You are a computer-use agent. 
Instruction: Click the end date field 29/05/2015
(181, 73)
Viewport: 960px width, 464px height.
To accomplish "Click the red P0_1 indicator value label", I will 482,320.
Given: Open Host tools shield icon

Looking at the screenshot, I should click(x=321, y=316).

********************

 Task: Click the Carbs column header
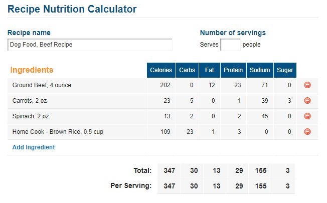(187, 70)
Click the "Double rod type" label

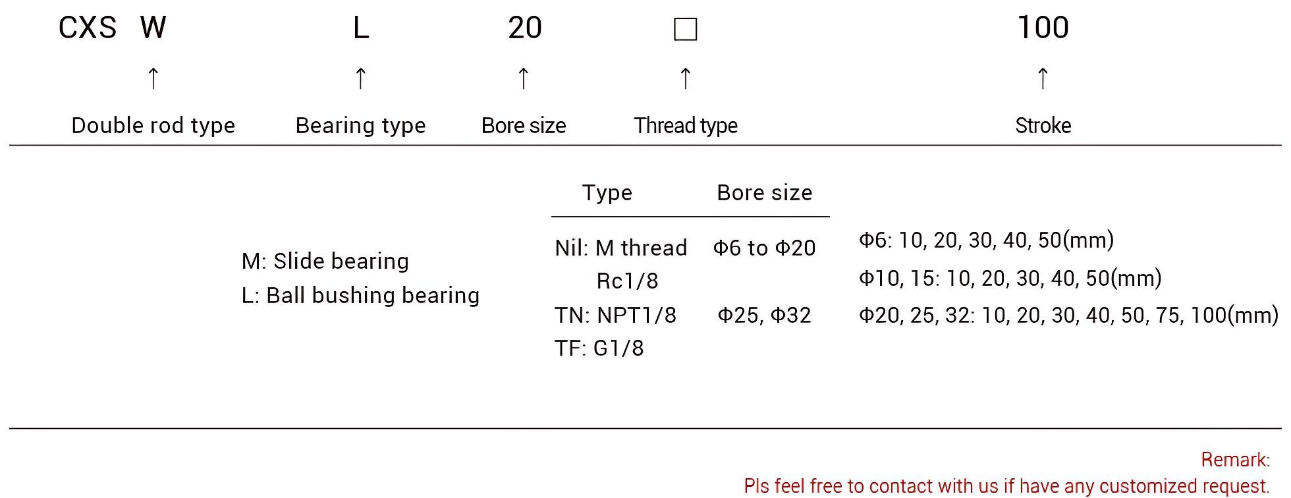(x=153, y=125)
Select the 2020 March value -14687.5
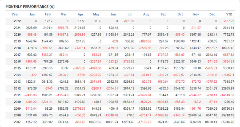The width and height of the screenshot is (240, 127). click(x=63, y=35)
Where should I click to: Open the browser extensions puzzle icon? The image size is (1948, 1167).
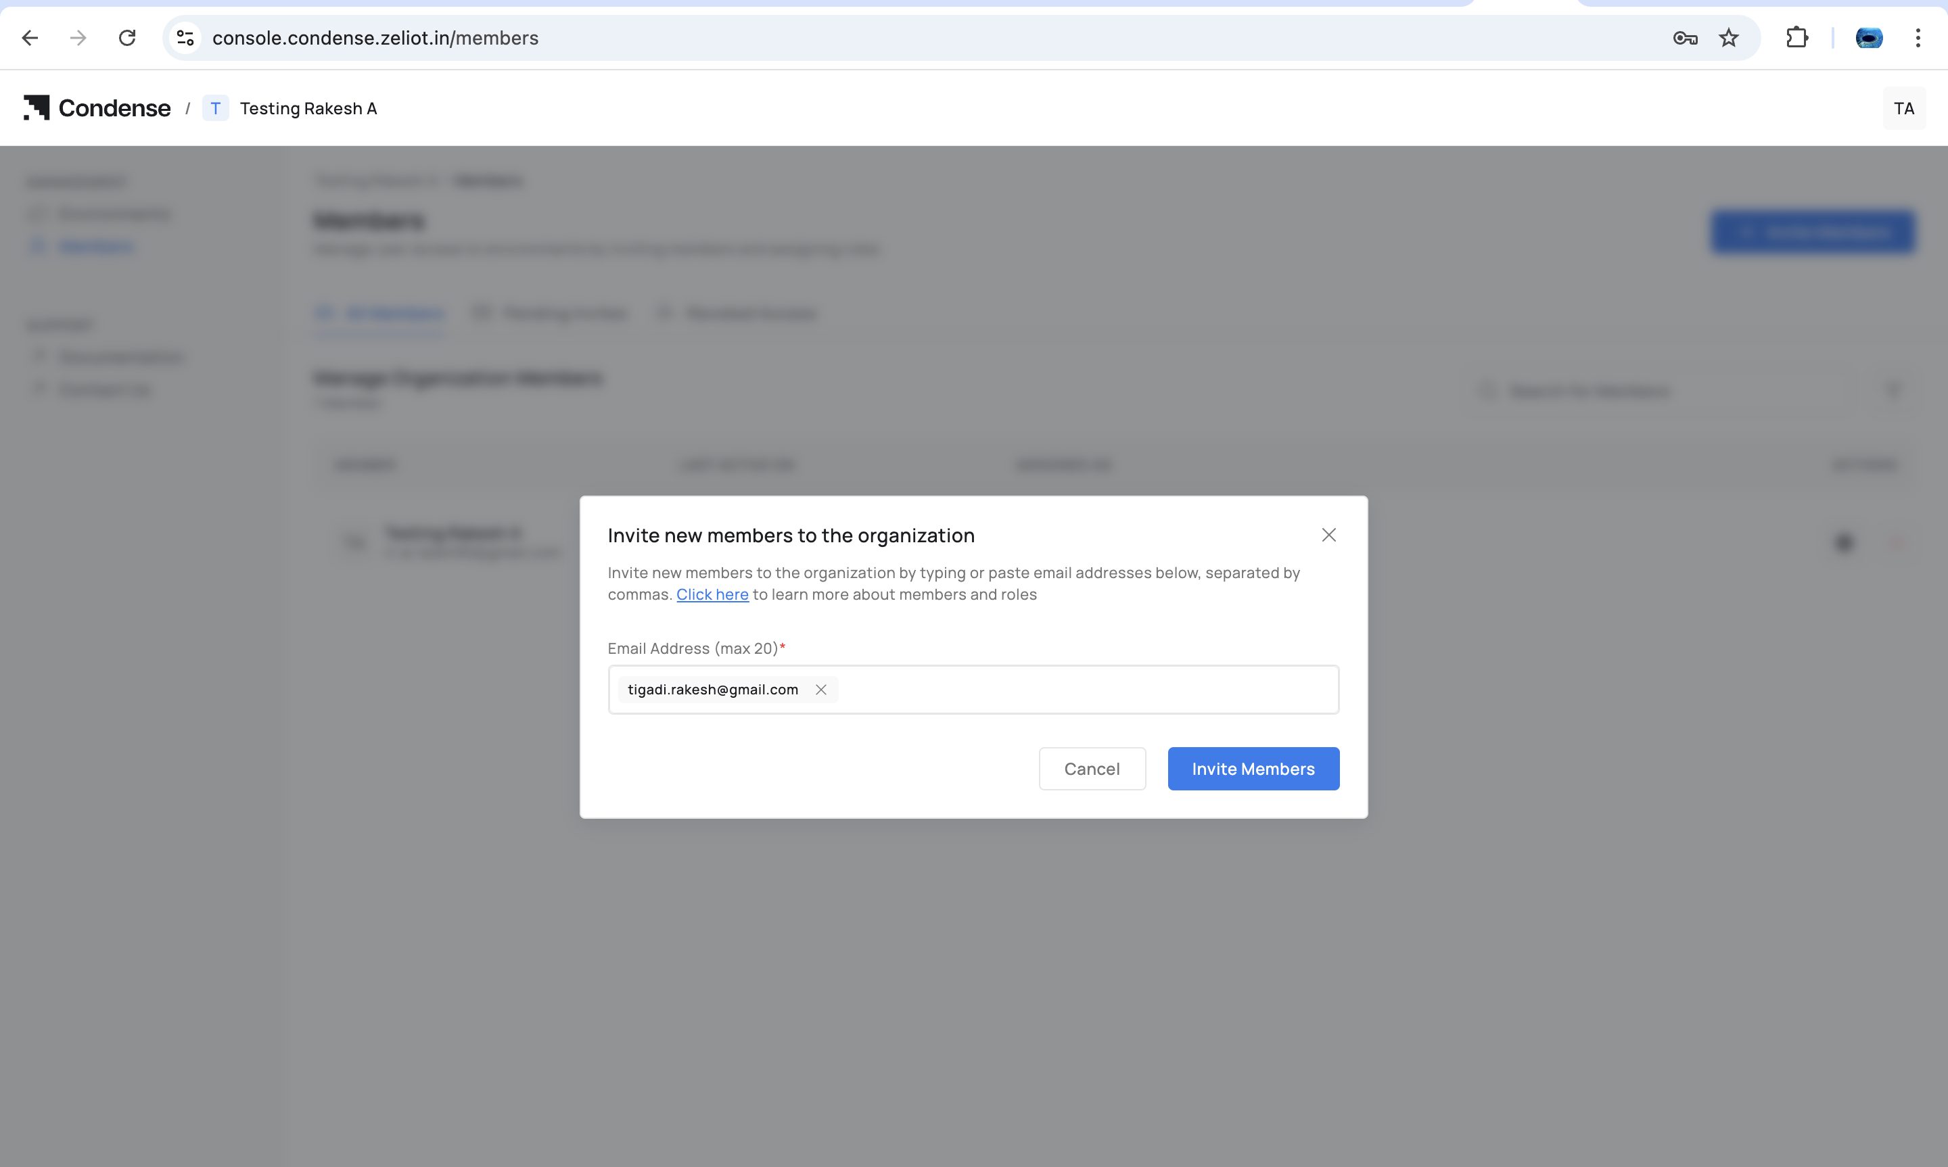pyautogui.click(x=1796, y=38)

********************

### Task requirements
Present the records as a Markdown table with the columns Row and Line. Begin at the line containing "You are a computer-use agent.", end at the line containing "Looking at the", and omit blank lines.

### Output below
| Row | Line |
|---|---|
| 1 | You are a computer-use agent.  |
| 2 | Instruction: Click the end date field 29/05/2015 |
| 3 | (181, 73) |
| 4 | Viewport: 960px width, 464px height. |
| 5 | To accomplish "Click the red P0_1 indicator value label", I will 482,320. |
| 6 | Given: Open Host tools shield icon |
| 7 | Looking at the screenshot, I should click(x=321, y=316). |